Lo sguardo delibativo della «non manifesta infondatezza» passa
attraverso una lettura del ricorso, e pochi ricorrenti sono così
malaccorti da esporre aneddoti futili: ad esempio, che un cantastorie
nominasse l´imputato; sulla carta gli «exposita» suonano sempre più o
meno plausibili. Restano da fissare due punti: se i fatti de quibus siano
avvenuti; indi, nell´ipotesi affermativa, se e quanto modifichino l´atmosfera
del giudizio, ed è lavoro istruttorio, poi induttivo, non esperibile dal
presidente. Notiamo ancora come nessuno sia tanto cretino da riesporre
tali e quali i motivi della richiesta respinta.
Ancora due norme invalide in poche frasi e siamo a 4, un record. Solo mani
d´orafo potevano riuscirvi. L´art. 48, c. 5, prevede che gli atti
compiuti siano rinnovati nella nuova sede, se una parte lo chiede:
qualcuno lo chiederà; e svaniscono cose avvenute nel pieno
contraddittorio. Questo micidiale ordigno perditempo ignora almeno tre
norme costituzionali: art. 3, c. 1 (razionalità obiettiva); art. 97, c. 1
(«buon andamento» dell´ufficio); art. 111, c. 2 (ragionevole durata).
Infine, l´art. 48, c. 5, estendendo lo ius superveniens ai processi
pendenti, modifica la competenza, che l´art. 25 àncora a leggi ante
factum (sarebbe diverso se il vecchio art. 45 fosse dichiarato invalido).
Enumerati i motivi d´invalidità, mi domando se la Corte possa
investirsene ex officio. Doveva risolvere questioni sollevate dall´ordinanza
4 luglio sull´art. 45, versione 1988: il quale negl´intenti del Sire d´Arcore
non esiste più, sostituito dal nuovo; i suoi strateghi presuppongono che,
caduto il thema decidendum, gli atti tornino alle S.U. Non ne sarei tanto
sicuro.
Leggano piuttosto l´art. 27 l.c. 11 marzo 1953 n. 87: gli accertamenti
positivi stanno nei limiti della domanda; la Corte dichiara invalida la
legge impugnata ma anche se ne cadano altre e quali, affette da invalidità
conseguente (un corollario). Inversa-simmetrica è l´ipotesi della norma
A, non impugnata, sul presupposto della cui invalidità la sentenza
colpisce B: in lingua tecnica, questioni pregiudiziali; e la Corte v´interloquisce
ex officio, senza che gliele abbiano sottoposte. Ora, era questione
pregiudiziale se sia valido l´art. 2, n. 17, l. delega contemplante il «legittimo
sospetto» (nel senso lato in cui lo intendono le S.U.): sarebbe assurdo
affondare l´art. 45, perché non attua una direttiva incostituzionale.

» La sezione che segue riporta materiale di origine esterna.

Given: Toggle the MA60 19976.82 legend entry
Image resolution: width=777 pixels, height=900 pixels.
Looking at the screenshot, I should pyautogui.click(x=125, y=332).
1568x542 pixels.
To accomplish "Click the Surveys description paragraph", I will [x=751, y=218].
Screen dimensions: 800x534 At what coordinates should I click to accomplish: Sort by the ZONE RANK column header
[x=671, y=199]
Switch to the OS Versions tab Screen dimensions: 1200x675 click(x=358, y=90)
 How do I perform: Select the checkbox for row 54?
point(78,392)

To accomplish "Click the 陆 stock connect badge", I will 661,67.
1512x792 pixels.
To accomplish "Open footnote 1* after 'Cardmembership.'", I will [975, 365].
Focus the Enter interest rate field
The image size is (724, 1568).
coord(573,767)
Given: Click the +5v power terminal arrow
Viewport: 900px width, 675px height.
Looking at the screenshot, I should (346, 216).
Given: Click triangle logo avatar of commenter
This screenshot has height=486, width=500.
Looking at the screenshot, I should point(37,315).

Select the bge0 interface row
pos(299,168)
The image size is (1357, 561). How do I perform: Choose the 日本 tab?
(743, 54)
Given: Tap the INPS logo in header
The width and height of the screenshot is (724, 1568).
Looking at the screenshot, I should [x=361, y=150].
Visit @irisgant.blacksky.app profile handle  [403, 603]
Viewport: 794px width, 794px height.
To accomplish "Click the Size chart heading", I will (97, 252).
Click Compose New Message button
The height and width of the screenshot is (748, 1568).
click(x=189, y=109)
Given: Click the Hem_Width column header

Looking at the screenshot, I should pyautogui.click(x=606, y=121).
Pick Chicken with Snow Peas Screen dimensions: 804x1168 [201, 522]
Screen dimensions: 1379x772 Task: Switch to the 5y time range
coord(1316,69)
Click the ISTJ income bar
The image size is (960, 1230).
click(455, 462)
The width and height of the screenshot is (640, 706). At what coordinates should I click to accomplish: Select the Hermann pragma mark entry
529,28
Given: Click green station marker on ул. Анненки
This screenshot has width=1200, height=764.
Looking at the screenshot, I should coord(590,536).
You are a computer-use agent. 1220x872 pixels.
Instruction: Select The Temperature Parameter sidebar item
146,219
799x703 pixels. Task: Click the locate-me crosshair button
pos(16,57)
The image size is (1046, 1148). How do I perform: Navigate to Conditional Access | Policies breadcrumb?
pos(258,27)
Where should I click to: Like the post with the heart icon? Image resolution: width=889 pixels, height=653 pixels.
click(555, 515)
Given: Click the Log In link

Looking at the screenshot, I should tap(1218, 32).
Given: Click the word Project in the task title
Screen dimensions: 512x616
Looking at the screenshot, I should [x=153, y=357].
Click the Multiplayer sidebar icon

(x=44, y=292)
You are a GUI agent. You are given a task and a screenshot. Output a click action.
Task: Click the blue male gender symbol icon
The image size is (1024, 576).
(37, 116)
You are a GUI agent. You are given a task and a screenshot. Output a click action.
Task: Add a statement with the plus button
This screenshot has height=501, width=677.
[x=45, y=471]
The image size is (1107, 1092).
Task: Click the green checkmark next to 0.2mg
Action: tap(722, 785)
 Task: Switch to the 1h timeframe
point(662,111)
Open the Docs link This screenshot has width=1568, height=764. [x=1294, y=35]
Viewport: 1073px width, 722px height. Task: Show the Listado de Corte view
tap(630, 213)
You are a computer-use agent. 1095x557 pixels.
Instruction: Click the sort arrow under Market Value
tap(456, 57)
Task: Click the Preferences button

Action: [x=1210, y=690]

Veniamo al cosiddetto ius superveniens: può darsi che, diversa essendo la
norma nuova, non vi sia più niente da decidere; ma non è così se la
questione rimane nello ius superventum (ad esempio, legislatori garruli
ridicono la stessa cosa variando le parole).
Abbiamo sotto gli occhi quest´ultima ipotesi: l´art. 45, nuovo testo,
ripete l´art. 2, n. 17, l. delega: in peggio, perché la formula vaga era
interpretabile secondo l´art. 25 Cost. (come raccomandava la Corte); la
nuova rifiuta ogni lettura correttiva, a meno d´intenderla come puro
pleonasmo, ignorandola.
Economia processuale e «favor costitutionis» spiegano la deroga al
principio della domanda nell´art. 27 l. cost. 1953. Il nostro caso
coinvolge entrambi i valori. Primo: la questione sarebbe risollevata dopo
pochi giorni dal tribunale nel medesimo processo, quando dovesse
sospenderlo applicando l´art. 4, c. 2; perché non scioglierla subito?
Secondo: è un trucco lo ius superveniens; gl´interessati alla fuga da
Milano speravano una risposta benevola dalle S.U.; delusi, eccepiscono l´invalidità
dell´art. 45; guadagnano tempo ma vogliono eludere il giudizio sulla
relativa questione, sapendola poco seria; e sostituiscono il testo sub
iudice con uno che li favorisca, predisponendo meccanismi viziosi. La
furberia sta nel cambiare le carte sul tavolo, sperando che la Consulta,
abbagliata dalla mossa, restituisca gli atti: virtuosismi da ioculator; o
gioco delle tre tavolette, se vogliamo dirlo nel lessico familiare ai
berluscones. L´Italia 2002 riaffoga nella procedura malfamata, ma allora
il difetto era intellettuale, definibile come ignoranza e dialettica
sconnessa, oneste nella misura in cui possono esserlo tali lacune o
storture, mentre adesso splende una disinvoltura noncurante del malaffare
o, peggio, aperta allo stesso. Strenuo barzellettiere, ogni tanto B.
consuma gaffes, anche triviali, e pesca volentieri nello humour macabro:
questa legge era «assolutamente dovuta agl´italiani», blatera senza
arrossire («Corriere della Sera», 12 ottobre); non s´accorge d´insultarli.
Il teatro d´Arcore manda in onda una pochade dove non manca nemmeno l´incidente
buffo.
Re Sole voleva sull´unghia i nuovi articoli, da esibire alla Consulta
martedì 22 ottobre, promulgati e pubblicati sul tamburo, né i famigli
hanno perso tempo: nessuno dirà che rubino i salari; li sudano, ma alle
pentole del diavolo ogni tanto manca il coperchio. Tutto va de plano, meno
una svista da fretta convulsa nell´art. 47, comma 4: l´idea era che,
quando l´instante sia un imputato sotto custodia, i termini massimi della
stessa non decorrano nel tempo della sospensione; e i riformatori rinviano
all´art. 303, comma 1, anziché 304, dov´è regolata la materia; banale
lapsus calami, esclamano quando salta fuori l´errore, atterriti dallo
scudiscio padronale, se occorresse un quarto voto. Non perdano il sonno.
La cosiddetta mens legis risulta chiara dal séguito. Al posto del Sire d´Arcore,
però, ordinerei che la Camera alta voti l´aureo ddl qual è, lapsus
incluso, perché ogni ritocco sarebbe emendamento.
Così l´«art. 303» resta come la cicatrice d´una gloriosa ferita.
Esistono teste più fini ma, poveri figlioli, lavoravano con tanto zelo.